Here it says, “when the Bardo of the moment of death is dawning upon me, abandoning attachment and clinging-desire to everything”. If you are not able to abandon desire and clinging, “chag sem zhen dzin” is desire and clinging or grasping, then there will be consequence for that. We practice for example, we visualize Amitabha Pureland, that is one of the many skillful methods to detach ourselves from attachment to this life and everything that comes together with this life. Because we tend to devote all our time and effort for this life, that is why we keep on saying, “do not have attachment, do not have grasping or clinging”. Now at the time of death even if you have certain amount of attachment to samsaric life or grasping, if you have a fair amount of accumulation of virtues it is possible to be reborn as a human being with all the wonderful qualities. But this is kind of difficult thing, it is very rare for average individual to have more virtues accumulated than non-virtues. So being reborn as a human being is not an easy thing. So if one does not have the required amount of virtues and if one unfortunately does have or had attachment to samsaric life, then the consequence would be one’s rebirth in any of the three lower realms of existence.

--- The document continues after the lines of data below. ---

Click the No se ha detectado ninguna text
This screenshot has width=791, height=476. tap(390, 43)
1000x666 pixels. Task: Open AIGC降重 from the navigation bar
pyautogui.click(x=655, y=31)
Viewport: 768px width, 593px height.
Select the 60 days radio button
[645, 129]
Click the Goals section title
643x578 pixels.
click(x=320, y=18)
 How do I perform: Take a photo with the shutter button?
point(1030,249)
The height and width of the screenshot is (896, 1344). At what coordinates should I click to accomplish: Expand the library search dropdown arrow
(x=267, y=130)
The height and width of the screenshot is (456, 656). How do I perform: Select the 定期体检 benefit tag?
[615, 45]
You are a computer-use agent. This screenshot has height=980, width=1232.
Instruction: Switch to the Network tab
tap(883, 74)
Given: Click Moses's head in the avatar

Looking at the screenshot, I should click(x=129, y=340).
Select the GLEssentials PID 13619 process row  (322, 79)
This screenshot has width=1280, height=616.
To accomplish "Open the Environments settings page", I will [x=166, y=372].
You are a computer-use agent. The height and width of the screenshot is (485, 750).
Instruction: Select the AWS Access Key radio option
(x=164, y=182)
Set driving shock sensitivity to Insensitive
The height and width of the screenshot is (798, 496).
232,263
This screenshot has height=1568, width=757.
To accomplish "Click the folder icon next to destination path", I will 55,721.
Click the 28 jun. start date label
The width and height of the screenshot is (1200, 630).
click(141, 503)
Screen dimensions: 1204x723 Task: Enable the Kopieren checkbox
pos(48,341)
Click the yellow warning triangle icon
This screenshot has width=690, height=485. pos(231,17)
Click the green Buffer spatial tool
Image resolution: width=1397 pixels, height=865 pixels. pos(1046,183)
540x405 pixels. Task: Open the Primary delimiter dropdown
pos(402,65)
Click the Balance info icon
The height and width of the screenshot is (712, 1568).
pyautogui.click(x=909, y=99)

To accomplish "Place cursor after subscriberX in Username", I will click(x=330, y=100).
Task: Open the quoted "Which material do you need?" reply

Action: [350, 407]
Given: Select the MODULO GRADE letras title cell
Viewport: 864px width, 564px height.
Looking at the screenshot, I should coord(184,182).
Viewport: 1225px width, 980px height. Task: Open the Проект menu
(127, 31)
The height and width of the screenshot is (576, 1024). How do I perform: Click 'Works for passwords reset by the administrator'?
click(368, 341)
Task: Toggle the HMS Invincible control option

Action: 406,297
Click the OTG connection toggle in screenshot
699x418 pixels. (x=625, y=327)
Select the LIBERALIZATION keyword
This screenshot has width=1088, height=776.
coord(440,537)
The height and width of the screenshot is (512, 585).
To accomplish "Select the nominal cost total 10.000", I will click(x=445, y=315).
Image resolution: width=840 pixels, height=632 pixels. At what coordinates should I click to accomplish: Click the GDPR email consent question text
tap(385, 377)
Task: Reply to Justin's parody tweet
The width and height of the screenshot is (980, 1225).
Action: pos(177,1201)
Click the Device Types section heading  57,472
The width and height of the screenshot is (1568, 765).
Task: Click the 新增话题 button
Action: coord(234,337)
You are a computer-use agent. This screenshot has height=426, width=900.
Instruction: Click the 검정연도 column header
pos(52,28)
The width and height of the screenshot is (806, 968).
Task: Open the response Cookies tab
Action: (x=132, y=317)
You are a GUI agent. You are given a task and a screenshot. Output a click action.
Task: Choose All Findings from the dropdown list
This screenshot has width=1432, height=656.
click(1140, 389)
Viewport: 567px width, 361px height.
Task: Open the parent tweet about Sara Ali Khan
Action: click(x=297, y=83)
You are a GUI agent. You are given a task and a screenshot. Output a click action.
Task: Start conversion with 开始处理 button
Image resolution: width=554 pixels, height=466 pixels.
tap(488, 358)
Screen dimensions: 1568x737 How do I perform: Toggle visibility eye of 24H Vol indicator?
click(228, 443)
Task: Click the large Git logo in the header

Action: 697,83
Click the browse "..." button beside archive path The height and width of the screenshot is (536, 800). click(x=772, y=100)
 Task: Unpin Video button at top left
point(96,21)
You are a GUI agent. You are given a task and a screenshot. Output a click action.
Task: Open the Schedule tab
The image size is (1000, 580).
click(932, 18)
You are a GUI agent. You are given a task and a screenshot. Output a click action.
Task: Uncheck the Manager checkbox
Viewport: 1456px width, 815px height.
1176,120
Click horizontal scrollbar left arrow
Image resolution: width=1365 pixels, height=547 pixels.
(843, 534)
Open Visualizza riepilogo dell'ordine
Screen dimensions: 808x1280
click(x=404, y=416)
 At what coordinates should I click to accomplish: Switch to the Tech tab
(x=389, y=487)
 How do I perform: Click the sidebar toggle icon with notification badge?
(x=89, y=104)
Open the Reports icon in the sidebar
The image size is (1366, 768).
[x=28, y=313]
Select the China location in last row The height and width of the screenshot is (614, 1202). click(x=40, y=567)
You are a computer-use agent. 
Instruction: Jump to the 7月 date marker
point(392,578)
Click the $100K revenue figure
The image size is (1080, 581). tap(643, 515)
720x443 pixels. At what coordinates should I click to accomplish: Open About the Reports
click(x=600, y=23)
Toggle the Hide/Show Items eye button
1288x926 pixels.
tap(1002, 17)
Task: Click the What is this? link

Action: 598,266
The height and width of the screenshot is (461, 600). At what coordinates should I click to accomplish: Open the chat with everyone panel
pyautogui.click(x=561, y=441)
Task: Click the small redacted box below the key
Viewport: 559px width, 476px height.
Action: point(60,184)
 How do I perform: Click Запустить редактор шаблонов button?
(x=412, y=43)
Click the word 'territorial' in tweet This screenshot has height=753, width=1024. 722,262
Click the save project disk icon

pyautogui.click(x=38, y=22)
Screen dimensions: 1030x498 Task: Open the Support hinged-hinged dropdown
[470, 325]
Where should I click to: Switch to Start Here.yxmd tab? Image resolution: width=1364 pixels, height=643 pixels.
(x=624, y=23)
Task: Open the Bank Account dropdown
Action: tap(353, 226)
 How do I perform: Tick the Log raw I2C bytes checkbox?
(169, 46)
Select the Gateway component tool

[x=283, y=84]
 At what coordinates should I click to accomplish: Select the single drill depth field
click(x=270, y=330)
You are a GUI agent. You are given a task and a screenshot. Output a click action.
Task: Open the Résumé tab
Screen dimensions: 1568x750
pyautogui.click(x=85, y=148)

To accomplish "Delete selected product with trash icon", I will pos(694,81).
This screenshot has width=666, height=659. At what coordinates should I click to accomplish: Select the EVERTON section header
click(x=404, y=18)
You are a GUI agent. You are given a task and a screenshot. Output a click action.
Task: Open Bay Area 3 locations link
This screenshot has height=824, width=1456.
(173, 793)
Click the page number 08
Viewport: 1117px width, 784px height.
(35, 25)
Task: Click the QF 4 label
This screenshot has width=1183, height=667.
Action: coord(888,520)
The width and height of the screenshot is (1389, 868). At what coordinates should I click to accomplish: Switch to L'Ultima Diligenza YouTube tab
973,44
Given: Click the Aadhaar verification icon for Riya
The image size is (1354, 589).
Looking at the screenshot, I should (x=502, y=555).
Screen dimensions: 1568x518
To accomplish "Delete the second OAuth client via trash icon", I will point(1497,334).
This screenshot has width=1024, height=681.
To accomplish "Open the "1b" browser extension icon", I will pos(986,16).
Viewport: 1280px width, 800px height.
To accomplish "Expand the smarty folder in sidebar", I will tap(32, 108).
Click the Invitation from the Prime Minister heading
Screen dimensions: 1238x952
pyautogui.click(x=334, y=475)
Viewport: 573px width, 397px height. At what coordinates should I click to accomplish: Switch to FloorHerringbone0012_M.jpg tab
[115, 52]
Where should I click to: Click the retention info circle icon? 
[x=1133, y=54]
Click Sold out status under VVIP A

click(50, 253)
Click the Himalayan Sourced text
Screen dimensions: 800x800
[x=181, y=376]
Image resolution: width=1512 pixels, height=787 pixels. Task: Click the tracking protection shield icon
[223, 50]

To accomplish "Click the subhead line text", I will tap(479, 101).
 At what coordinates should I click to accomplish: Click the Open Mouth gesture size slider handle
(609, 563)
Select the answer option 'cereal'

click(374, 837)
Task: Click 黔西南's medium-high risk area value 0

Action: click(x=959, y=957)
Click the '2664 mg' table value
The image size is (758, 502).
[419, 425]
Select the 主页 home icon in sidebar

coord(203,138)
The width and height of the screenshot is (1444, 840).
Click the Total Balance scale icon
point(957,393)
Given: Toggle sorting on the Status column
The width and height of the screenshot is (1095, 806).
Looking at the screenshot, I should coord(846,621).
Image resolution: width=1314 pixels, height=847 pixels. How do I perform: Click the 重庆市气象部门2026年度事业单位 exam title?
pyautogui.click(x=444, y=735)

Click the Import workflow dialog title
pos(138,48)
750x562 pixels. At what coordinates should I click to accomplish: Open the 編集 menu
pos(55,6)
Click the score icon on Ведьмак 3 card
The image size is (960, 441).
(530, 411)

Abandonment of attachment and clinging, there are all kinds of teachings on how to do that. These teachings come as special instructions to suit different individuals, high intellectual capacity, intermediate and inferior or mediocre intellectual capacity. To suit these different capacities there are different instructions. If one is attached to worldly pleasures for example if one is attached to this world of ours, then to turn away from that attachment we are taught to think of the wonderful qualities of Amitabha’s Sukhavati or Dewachen and we are taught to reflect on all the difficulties and tribulations of the world and how everything is spontaneously arising in the way of fulfilling one’s needs at once in Amitabha’s Sukhavati. If one is attached to one’s nears and dears, let’s say to yourself that this attachment is futile, instead of benefiting it is causing them harm unless you have reached a certain level of attainment in your practice. Your attachment to your family members, for example, is going to cause them harm. When you have a lot of attachment to family members, this attachment will create the causes and conditions for you to be reborn as a ghost or a demon and then cause harm to your nears and dears. Instead you should think that if I can be born in Amitabha’s Sukhavati then I can benefit all my family members. It is said that if you are born in Amitabha’s Sukhavati you can actually go down to the Bardo stage, this time it will be after death and before rebirth and kind of redeem or lead your family members to Amitabha’s Sukhavati from the death Bardo.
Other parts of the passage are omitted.